▸ EXERCISE
Exactly the lines from the beginning of the records below through the line with "The image size is (636, 441)." must be given again, without pictures.

Stored records:
··········

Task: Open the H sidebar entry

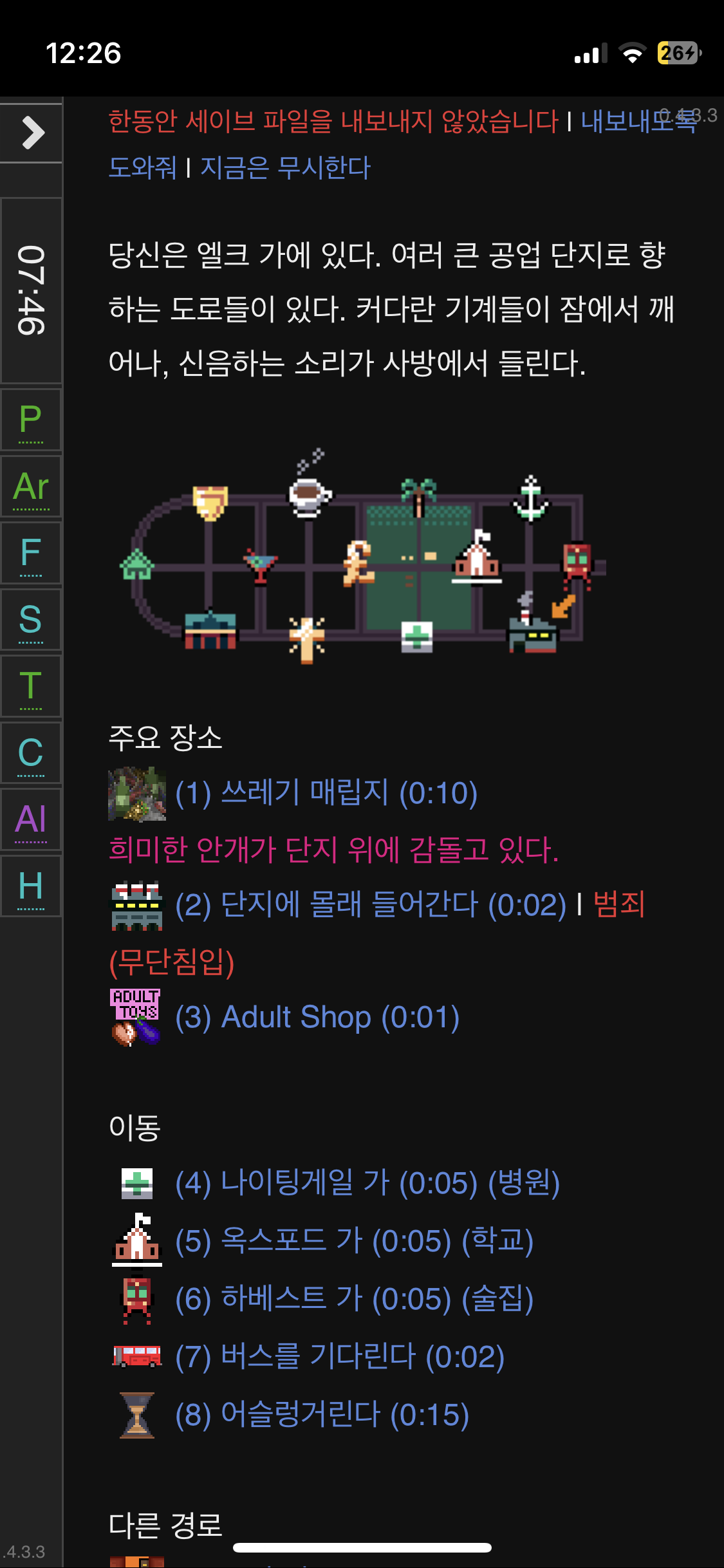Action: 31,886
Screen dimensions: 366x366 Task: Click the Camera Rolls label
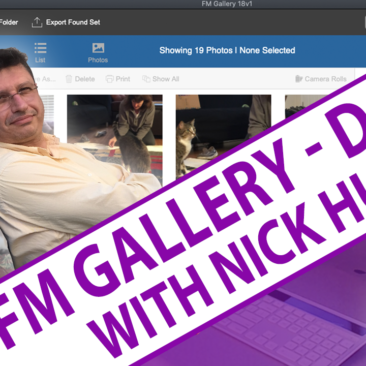click(326, 79)
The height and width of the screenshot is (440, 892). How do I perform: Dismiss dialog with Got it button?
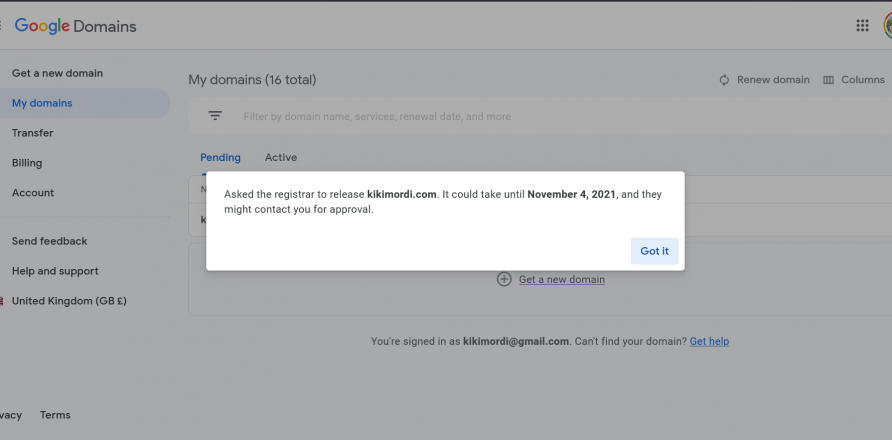654,251
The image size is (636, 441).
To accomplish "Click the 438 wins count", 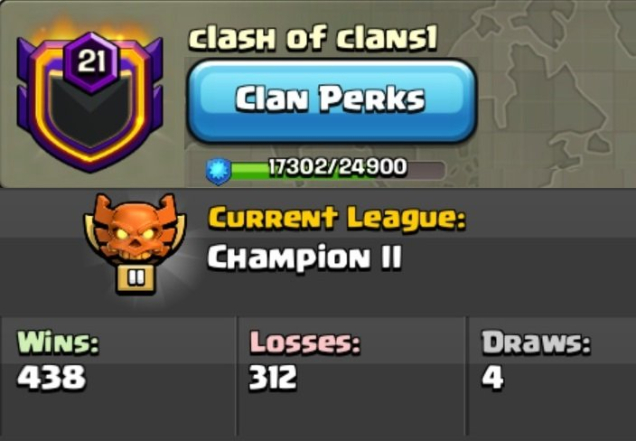I will 52,377.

··········

▸ TASK RESPONSE
Task: Open the H sidebar entry

Action: 31,886
Screen dimensions: 366x366 Task: Click the Camera Rolls label
click(326, 79)
The height and width of the screenshot is (440, 892). How do I perform: Dismiss dialog with Got it button?
654,251
The image size is (636, 441).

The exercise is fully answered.